Advertisement

This Time, It’s a Whole New Fight

Share
Edward N. Luttwak is a senior fellow at the Center for Strategic and International Studies in Washington.

The U.N. Security Council seems poised to come to an agreement on weapons inspections in Iraq that the Bush administration is willing to accept.

That should rule out war, yet war is still possible -- even probable -- because Saddam Hussein has previously thrown away opportunities to avoid disaster, and he will probably do so again.

He may, for example, have misinterpreted the prolonged Security Council debate, seeing it as evidence of a lack of determination on the part of the Bush administration, instead of what it was: an obligatory pause before the U.S. elections, during which the French and Russians enjoyed the illusion of Great Power equality by resisting the United States.

Advertisement

War will be avoided only in the unlikely event that Hussein allows inspectors to operate freely.

But one thing is certain: If there is a war, it will not resemble the Gulf War of 1991.

There will be no ponderous accumulation of forces over many months. There is no intention of fighting set-piece battles to reach Baghdad step by step. A large army, with about half a million troops as in 1991, would of course require the use of Saudi entry ports and military bases, which the Saudi rulers keep saying they will not offer and which the U.S. no longer even seeks to use.

Last time, the very purpose of the buildup was to defend Saudi Arabia as well as to expel the Iraqis from Kuwait. This time a war would be fought in the full knowledge that it might undermine the Saudi ruling family, once viewed by President Bush senior as the guarantor of stability but now considered by his son as the financier of Islamist extremism all over the world.

What has changed since 1991 is the envisaged role of air power. Instead of merely preparing the battlefield for an essentially conventional war, it is to be the decisive instrument of victory, not alone but in combination with agile ground forces of two kinds.

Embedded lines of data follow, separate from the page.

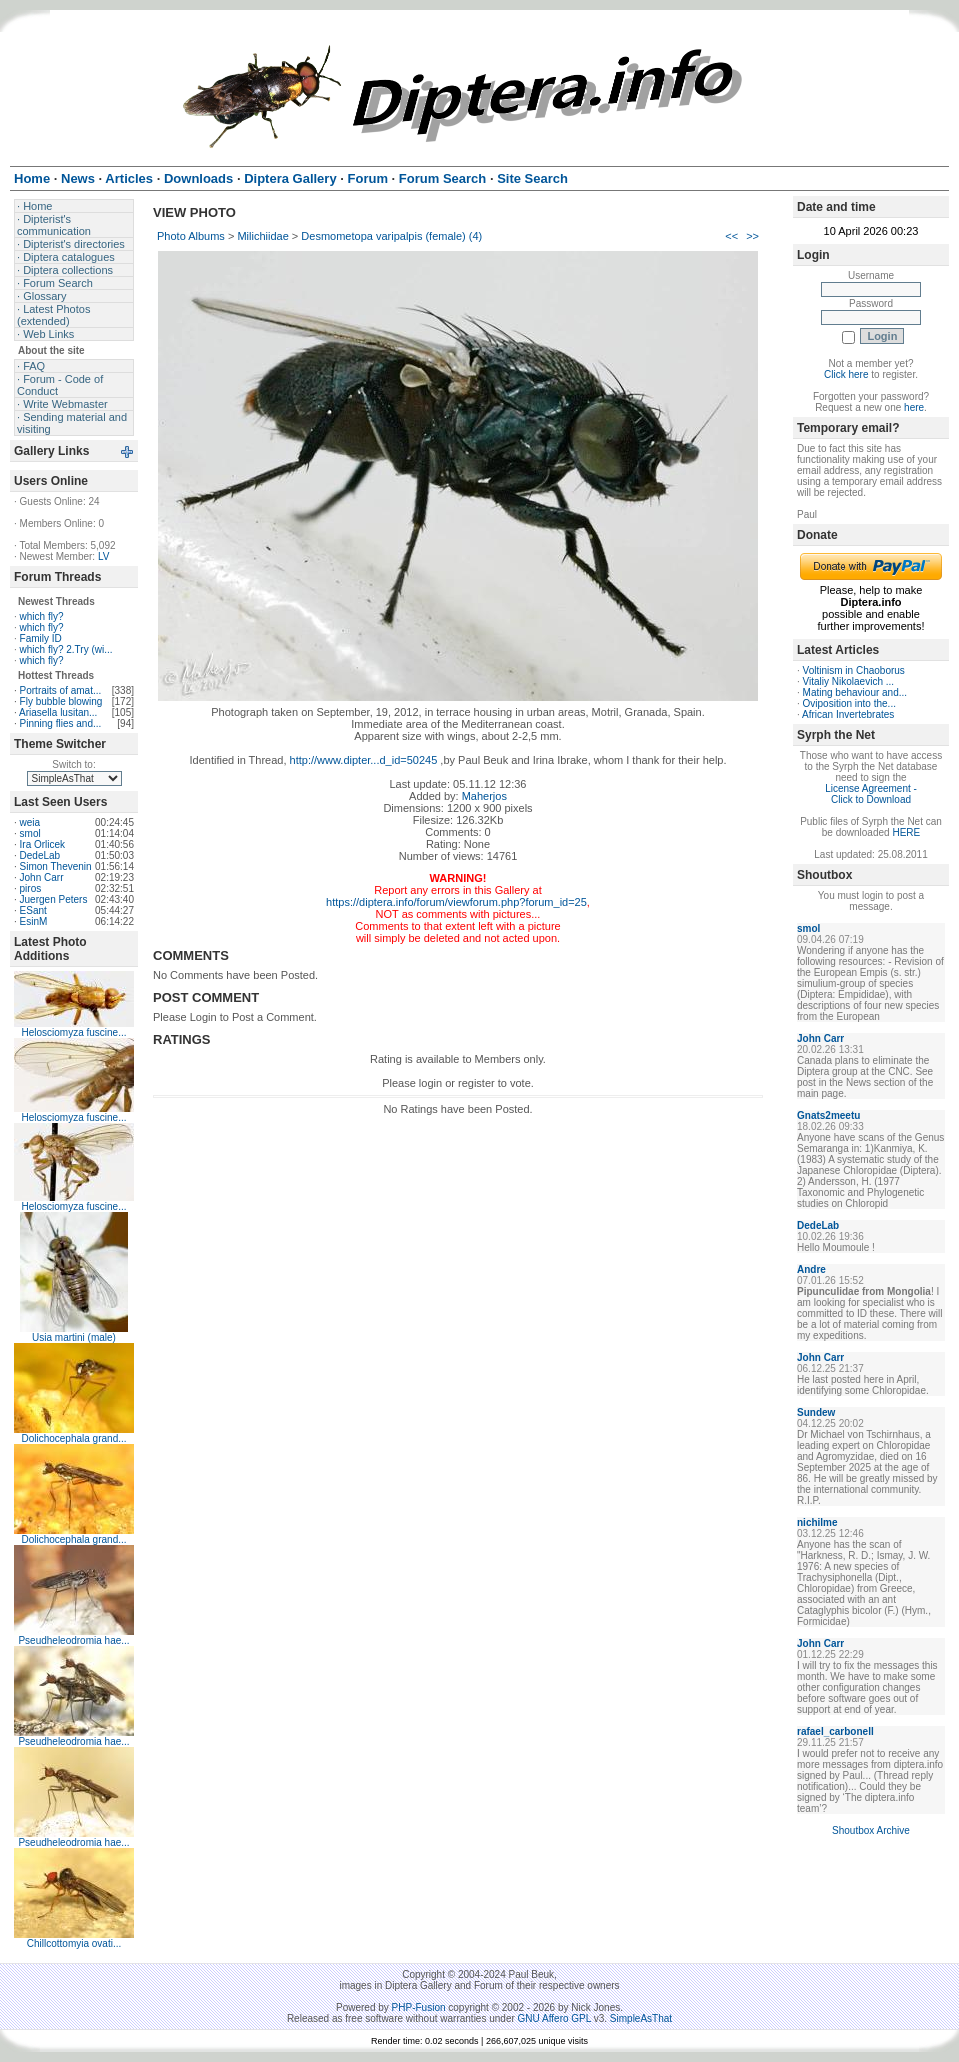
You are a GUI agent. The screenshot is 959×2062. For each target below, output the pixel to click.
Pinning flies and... (61, 723)
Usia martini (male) (74, 1337)
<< (731, 236)
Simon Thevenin (56, 866)
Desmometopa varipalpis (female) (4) (391, 236)
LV (104, 556)
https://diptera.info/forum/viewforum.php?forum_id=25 (456, 902)
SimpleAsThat (641, 2018)
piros (31, 888)
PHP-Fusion (419, 2007)
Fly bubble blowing (61, 701)
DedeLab (40, 855)
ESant (33, 910)
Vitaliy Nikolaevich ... (849, 681)
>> (752, 236)
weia (30, 822)
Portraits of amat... (61, 690)
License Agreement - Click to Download (871, 794)
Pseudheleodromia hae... (73, 1640)
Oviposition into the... (849, 703)
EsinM (34, 921)
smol (30, 833)
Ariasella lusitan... (58, 712)
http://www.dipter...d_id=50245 (364, 760)
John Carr (42, 877)
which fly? (42, 616)
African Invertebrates (848, 714)
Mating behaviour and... (855, 692)
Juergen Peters (54, 899)
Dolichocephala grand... (73, 1438)
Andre (811, 1269)
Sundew (816, 1412)
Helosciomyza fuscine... (73, 1032)
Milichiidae (262, 236)
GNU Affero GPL (554, 2018)
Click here (846, 374)
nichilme (817, 1522)
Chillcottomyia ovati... (74, 1943)
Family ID (41, 638)
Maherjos (484, 796)
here (914, 407)
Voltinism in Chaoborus (854, 670)
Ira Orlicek (43, 844)
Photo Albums (191, 236)
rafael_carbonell (835, 1731)
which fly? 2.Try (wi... (66, 649)
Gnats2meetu (828, 1115)
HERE (906, 832)
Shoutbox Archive (871, 1830)
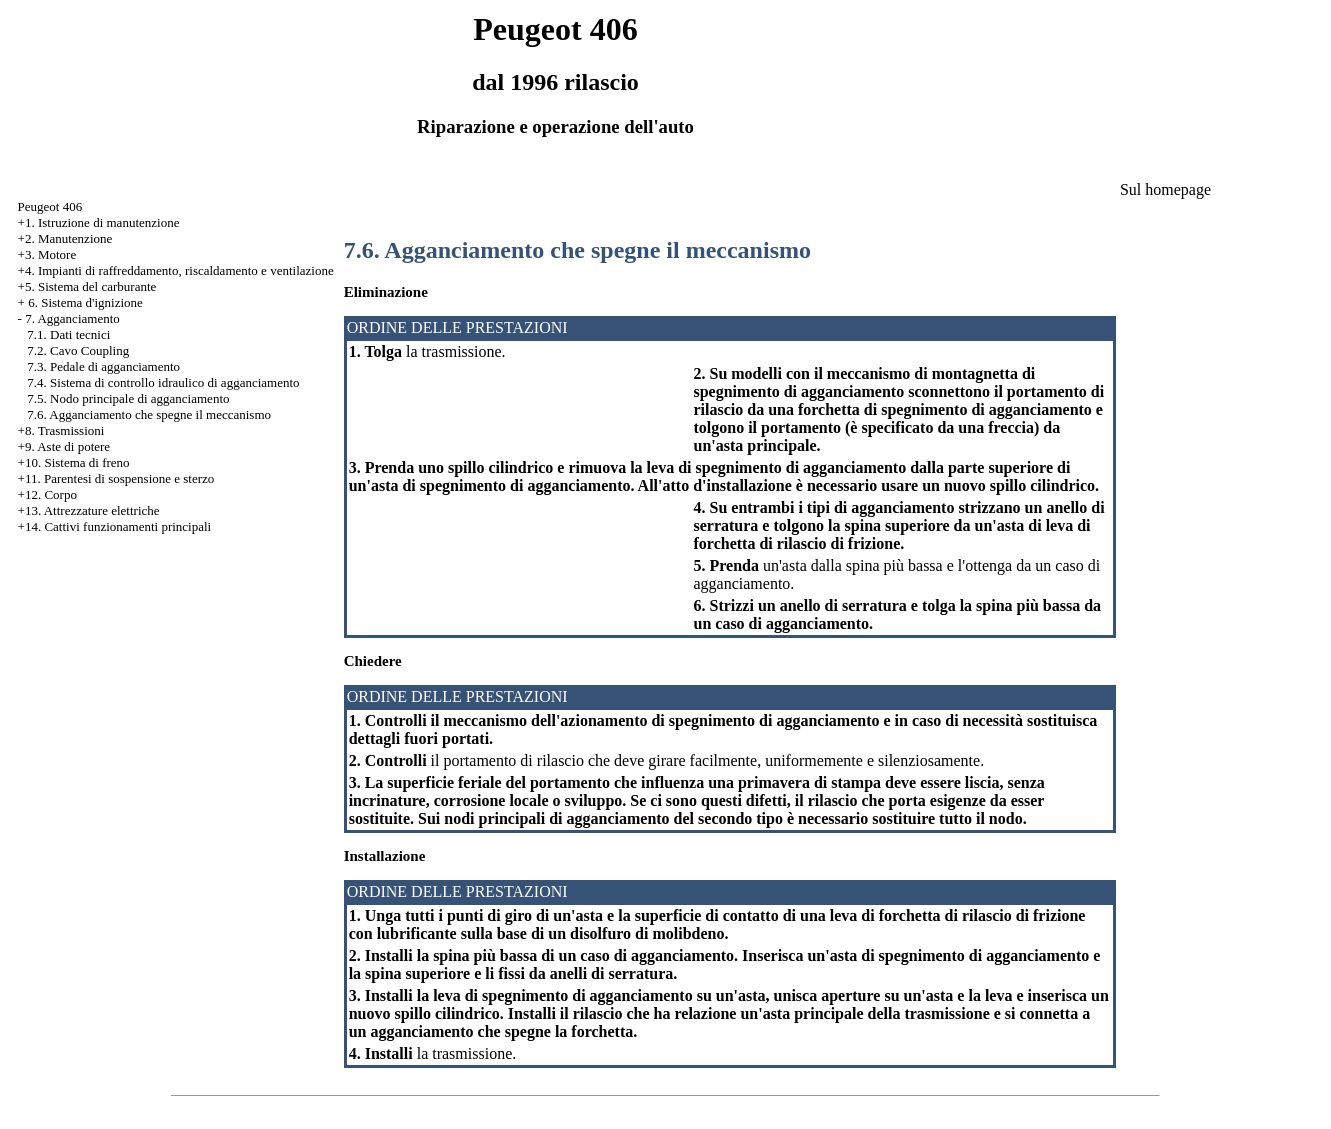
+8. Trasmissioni (61, 430)
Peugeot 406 (50, 206)
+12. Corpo (47, 494)
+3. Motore (47, 254)
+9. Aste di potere (64, 446)
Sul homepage (1165, 189)
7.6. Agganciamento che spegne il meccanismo (149, 414)
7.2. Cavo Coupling (78, 350)
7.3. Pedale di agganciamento (103, 366)
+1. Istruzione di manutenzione (99, 222)
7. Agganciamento (72, 318)
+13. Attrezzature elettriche (89, 510)
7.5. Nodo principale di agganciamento (128, 398)
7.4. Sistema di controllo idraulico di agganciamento (163, 382)
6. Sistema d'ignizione (85, 302)
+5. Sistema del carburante (87, 286)
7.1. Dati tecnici (68, 334)
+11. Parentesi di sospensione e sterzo (116, 478)
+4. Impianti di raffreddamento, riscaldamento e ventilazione (176, 270)
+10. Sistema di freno (74, 462)
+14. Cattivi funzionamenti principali (115, 526)
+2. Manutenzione (65, 238)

One would be conventional, with tanks, armored combat carriers and self-propelled artillery, just as in 1991. But it would be a much smaller force, with two or at most three divisions and a British brigade, about 60,000 combat troops in all. Their mission would be to drive straight up the road from Kuwait to Baghdad, destroying any blocking forces in their path.

No serious analyst takes seriously Hussein’s threat of defending the Iraqi capital street by street and house by house. For one thing, there are now at least 1.5 million Kurds and Turkomans and well over 1 million Shiites in Baghdad, many of whom have lost family members to Hussein’s bloody campaigns of repression. The Sunni Arabs too have suffered under a most brutal regime.

Advertisement

Once U.S. and British forces arrive on the edge of the city, the people of Baghdad are far more likely to turn against their oppressors than to fight the troops who would free them at last. The most likely scenario would be an explosive uprising, with man-hunts for Baath Party activists and secret police and mobs converging on the palaces and headquarters of the regime to besiege Hussein’s beleaguered palace guards, clansmen and inner-core security units.

The second U.S.-British force would be needed to patrol and secure urban areas. For that and to ensure against the unlikely event of serious combat on the edges of Baghdad, as many as 25,000 troops would be airlifted into the desert to the west of the city, ready to converge with the armored columns driving up from the south. Both forces, along with their operational headquarters and land-based air support, would operate from bases that are definitely available and indeed already in use in Kuwait, Bahrain, Qatar, the United Arab Emirates, Oman and the island of Diego Garcia.

The key, of course, is the advance of air power since 1991. Then, only a fraction of the combat aircraft involved -- fewer than 150 out of 2,000 -- could routinely deliver precision weapons. Today, all are equipped for precision bombardment and should thus be able to destroy seven times as many targets each day and night with a much smaller force of land-based and sea-based fighter-bombers as well as a few B-2 bombers flying from Diego Garcia.

There are many reasons for opposing a war against Hussein. But the notion that it would be reckless and full of military risks is not supported by the evidence.

No war is easy and no war is exempt from uncertainty, but a swift victory is the much more likely outcome, leaving the U.S. and the world with the new problems of a post-Hussein Iraq.